◆ Your objective ◆
In the entries below, find the line with "Open the Persp viewport dropdown" and transcribe it and every line after it exactly, through the last line, without pictures.
== Input ==
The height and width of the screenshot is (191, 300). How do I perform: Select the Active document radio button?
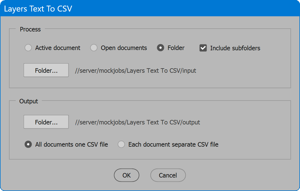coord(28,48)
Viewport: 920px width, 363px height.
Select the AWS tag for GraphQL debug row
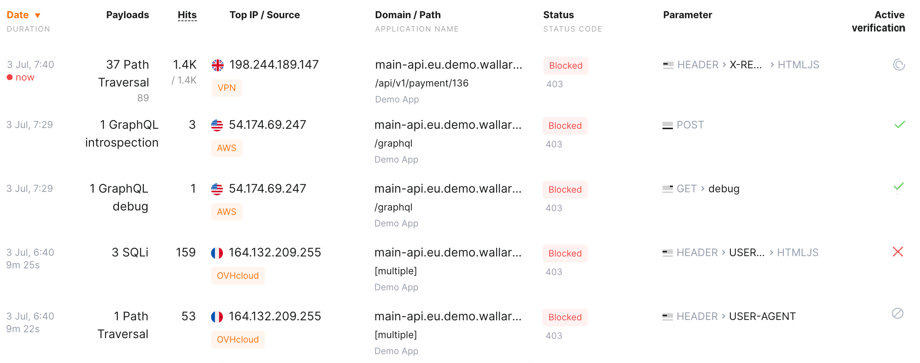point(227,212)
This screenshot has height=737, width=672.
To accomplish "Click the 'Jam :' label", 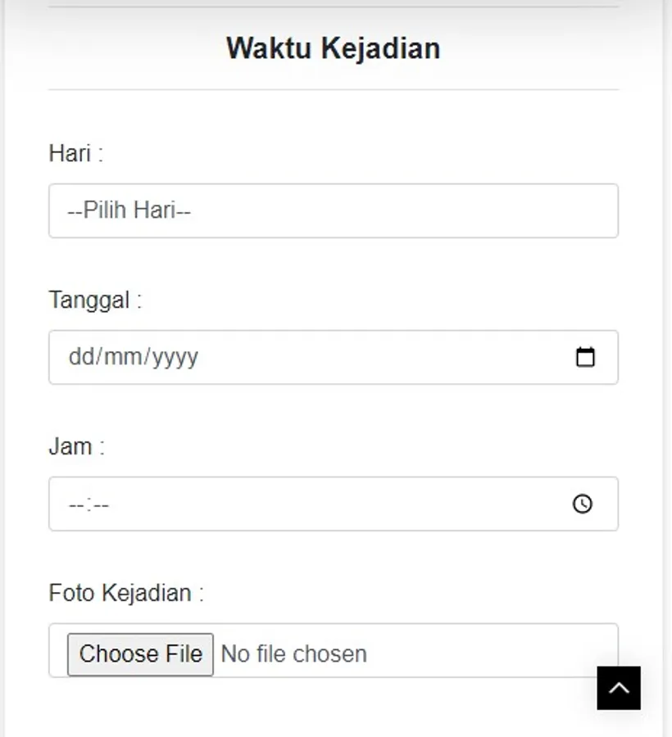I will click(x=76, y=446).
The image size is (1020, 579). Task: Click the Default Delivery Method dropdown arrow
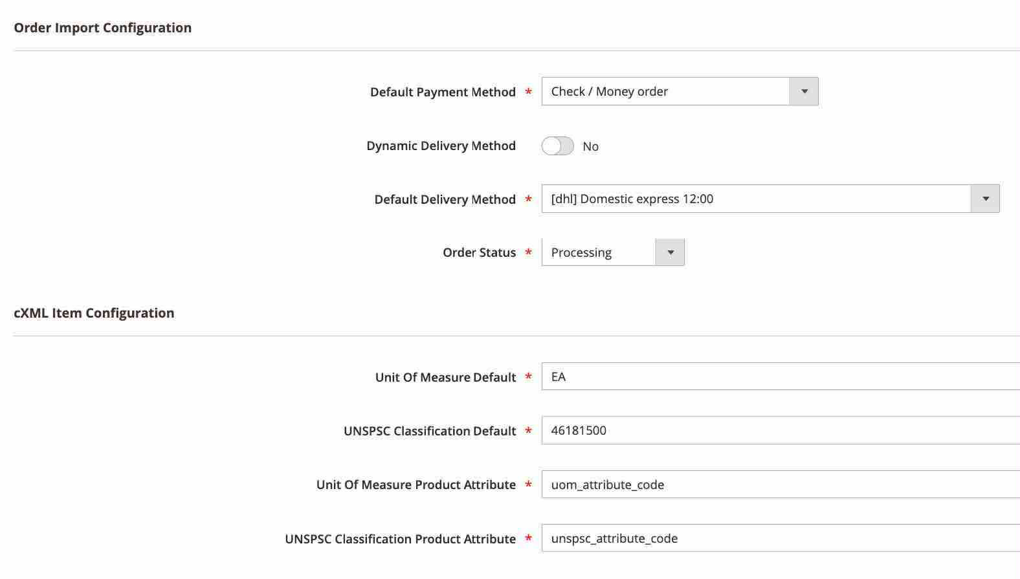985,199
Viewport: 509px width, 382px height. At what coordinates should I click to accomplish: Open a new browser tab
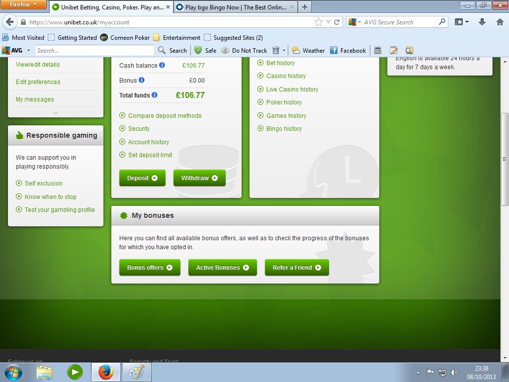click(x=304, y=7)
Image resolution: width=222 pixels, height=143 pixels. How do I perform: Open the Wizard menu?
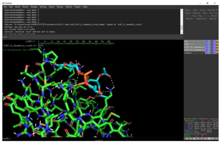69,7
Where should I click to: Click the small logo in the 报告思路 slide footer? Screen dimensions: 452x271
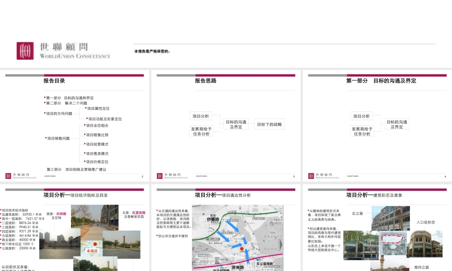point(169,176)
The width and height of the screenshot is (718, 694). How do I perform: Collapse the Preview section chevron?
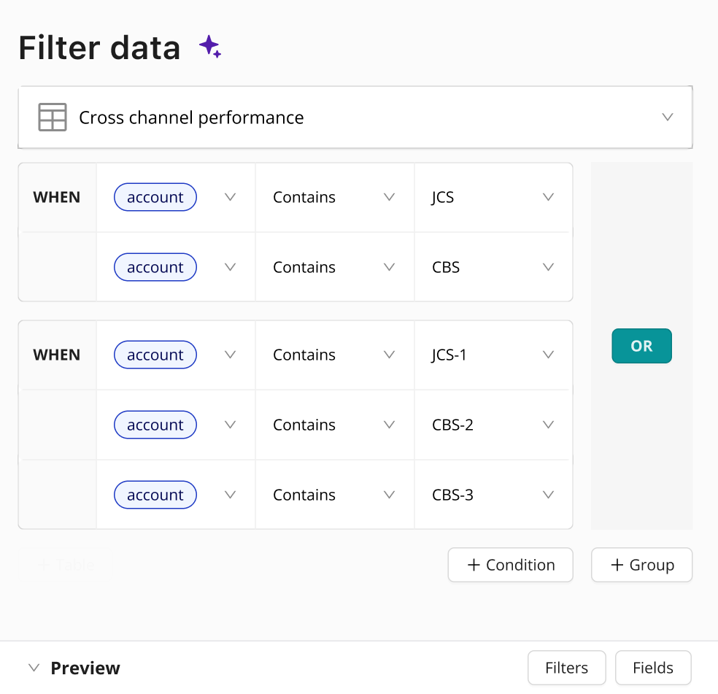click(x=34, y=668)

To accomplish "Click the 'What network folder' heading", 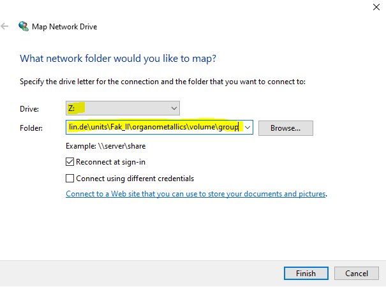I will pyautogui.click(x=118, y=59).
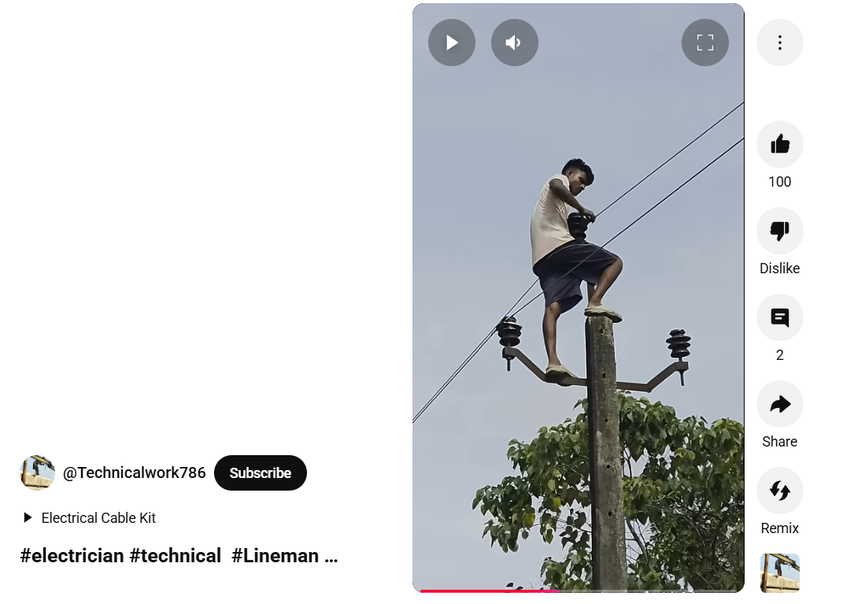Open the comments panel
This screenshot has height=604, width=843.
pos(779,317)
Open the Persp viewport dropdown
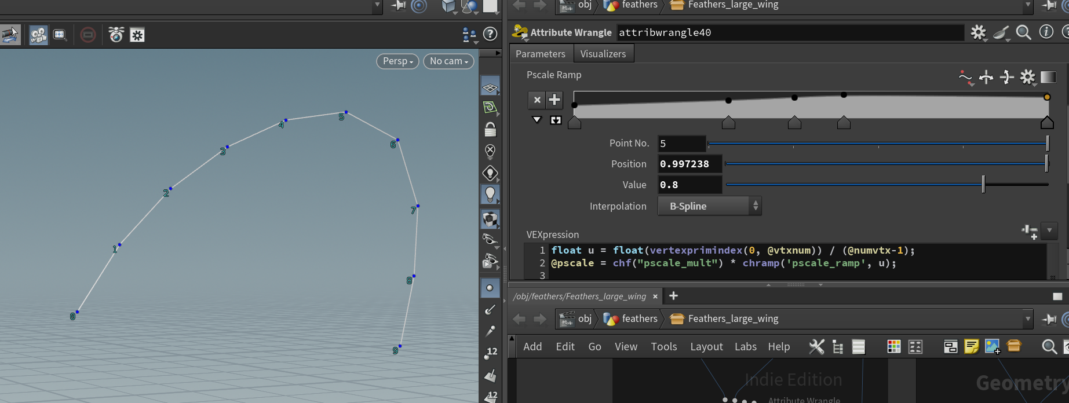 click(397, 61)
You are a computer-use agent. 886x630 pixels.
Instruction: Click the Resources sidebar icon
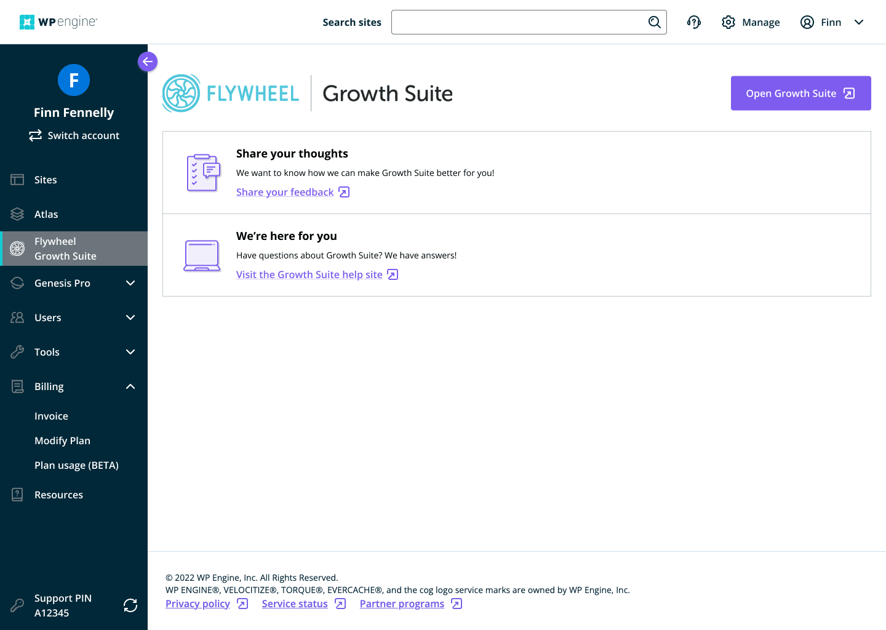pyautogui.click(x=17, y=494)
===
◆ Result of this task ◆
Open the Persp viewport dropdown
 click(397, 61)
You are a computer-use agent. 886x630 pixels.
Instruction: Click the Resources sidebar icon
pyautogui.click(x=17, y=494)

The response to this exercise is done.